Notation: ' is for transpose, C() is for column space
Here's what I've been given/figured out so far
A is an n by m matrix
rank(A) = rank(A'A) = r
B is an s by m matrix
rank(B) = rank(B'B) = m-r
C(A') $\cap$ C(B') = {0} (which also implies C(A'A) $\cap$ C(B'B) = {0} right?)
A'A + B'B is of full rank = m
Using this, I have to show that A'A$(A'A+B'B)^{-1}$A'A = A'A
My guess is to start with something that is obviously true like...

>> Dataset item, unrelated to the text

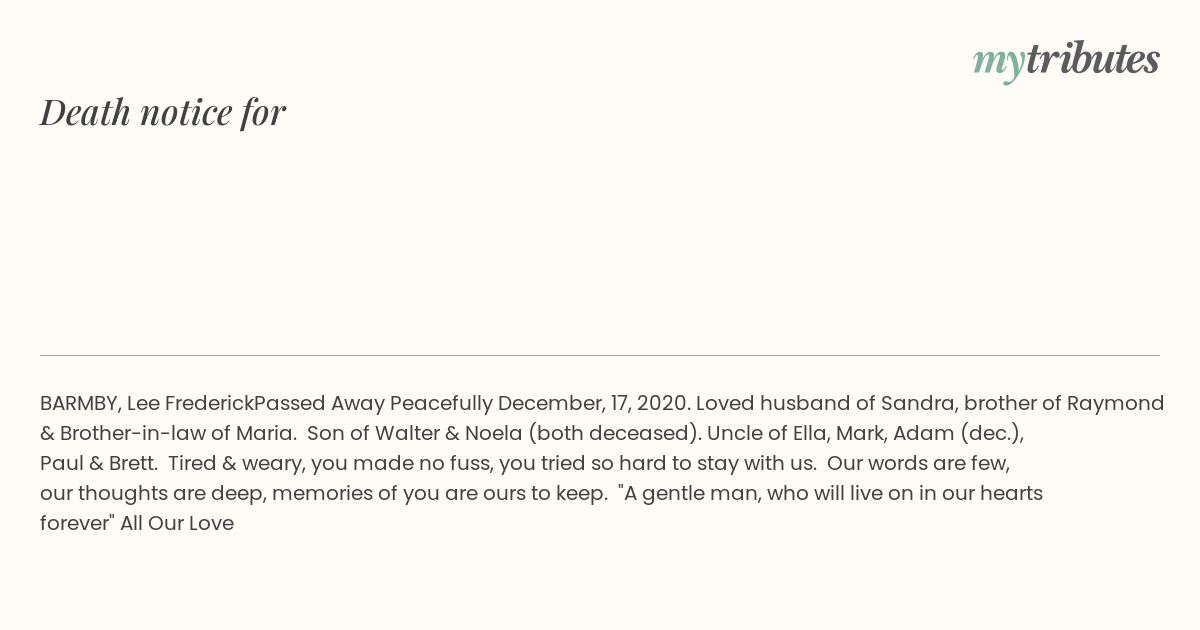Click the mytributes logo
Screen dimensions: 1200x630
(x=1066, y=61)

$$A'A(A'A+B'B)^{-1}(A'A+B'B)=A'A$$
and then expand that out so it reads
$$A'A(A'A+B'B)^{-1}A'A + A'A(A'A+B'B)^{-1}B'B = A'A$$
In which case all that's left to do is show that $A'A(A'A+B'B)^{-1}B'B = 0$ which I figure is possible by showing that the rank of said matrix product is equal to 0, but I've yet to figure out just how to pull that off, and thus I'm holding out for a hero here on the exchange...

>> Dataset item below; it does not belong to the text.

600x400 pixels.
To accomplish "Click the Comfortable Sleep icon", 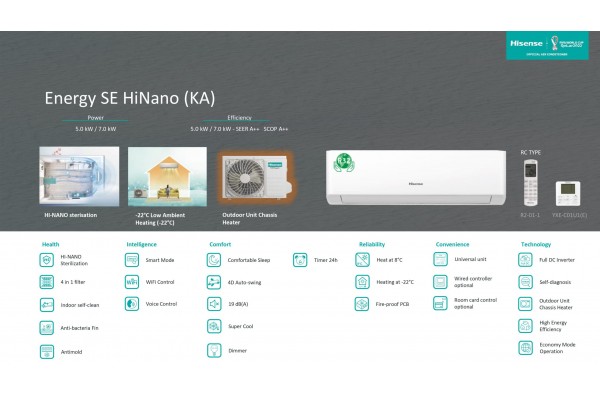I will (214, 259).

As you have already got, $C(A'A)\subseteq C(A')$ and $C(B'B)\subseteq C(B')$. So $C(A')\cap C(B')=\{0\}$ implies $C(A'A)\cap C(B'B)=\{0\}$
In the same way, you can prove that $$C(A'A(A'A+B'B)^{-1}BB')\subseteq C(A'A)$$ and $$C(A'A(A'A+B'B)^{-1}BB')\subseteq C(B'B)$$ (Using the symmetric of $A'A$ and $B'B$).
Thus $$C(A'A(A'A+B'B)^{-1}B'B)\subseteq C(A'A)\cap C(B'B) = \{0\}$$ ie. $A'A(A'A+B'B)^{-1}B'B = 0$